As demonstration, however, of how irrational I (and likely others are) about protecting my sizeable investment, I nonetheless have switched to an active system in my house. I need to see a psychiatrist.
So, knowing all this… does it really matter? After all, the reason we try to store out wine at 55-ish with reasonable humidity is that we know it works… good, ageworthy wines will evolve (it’s not too cold) and not let bad things grow in general (it’s not too warm). If you have a passive cellar like Margaux’s that hits the low 60s for a few weeks a year and the transition is slow, you’ll be OK over the timeframes any of us care about (20-30 years). But storing wine at, say, 72 for 20 year will likely not be OK.
While the precise temp of 55 isn’t sacred i just don’t see any practical reason to let wine that you’re storing for medium term aging or longer see temps too much higher than 60 for more than a few weeks a year.
Put simply - when we know the 50s work, why NOT store wine like that?
Put simply - when we know the 50s work, why NOT store wine like that?
Because I want to drink the wine in my lifetime
Active cooling might be an unnecessary expense and is clearly a pain to maintain
Because 60F works, too.
For those who live in northern states, a passive cellar is possible probably with peak summer temps around 60…passive cellars are much easier.

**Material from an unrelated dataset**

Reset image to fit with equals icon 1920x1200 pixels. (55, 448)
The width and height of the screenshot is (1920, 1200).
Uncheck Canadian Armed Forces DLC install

55F is simply the underground temperature of a cellar in central France, most of which lies quite a bit north of 45 degrees in latitude compared to the US where most of our landmass is below 40 degrees, so, really only the Northern most areas of the US will have ground temperatures (say, 9-10 feet down) permitting such a cool, passive cellar.
Considering how many factors surrounding the aging of wine are barely understood, if at all, and how many of them seem competely beyond the control of the wine’s owner, why not give yourself the comfort that you have some control over one factor? I do it, too. I have a temp-controlled storage unit in my place.
I opened a Riesling last night that, two years ago, tasted like the most awkward, clumsy, oafish Mosel wine I had ever opened. Last night it was excellent. I have no idea why, or where it will go from here. But at least I kept it cool!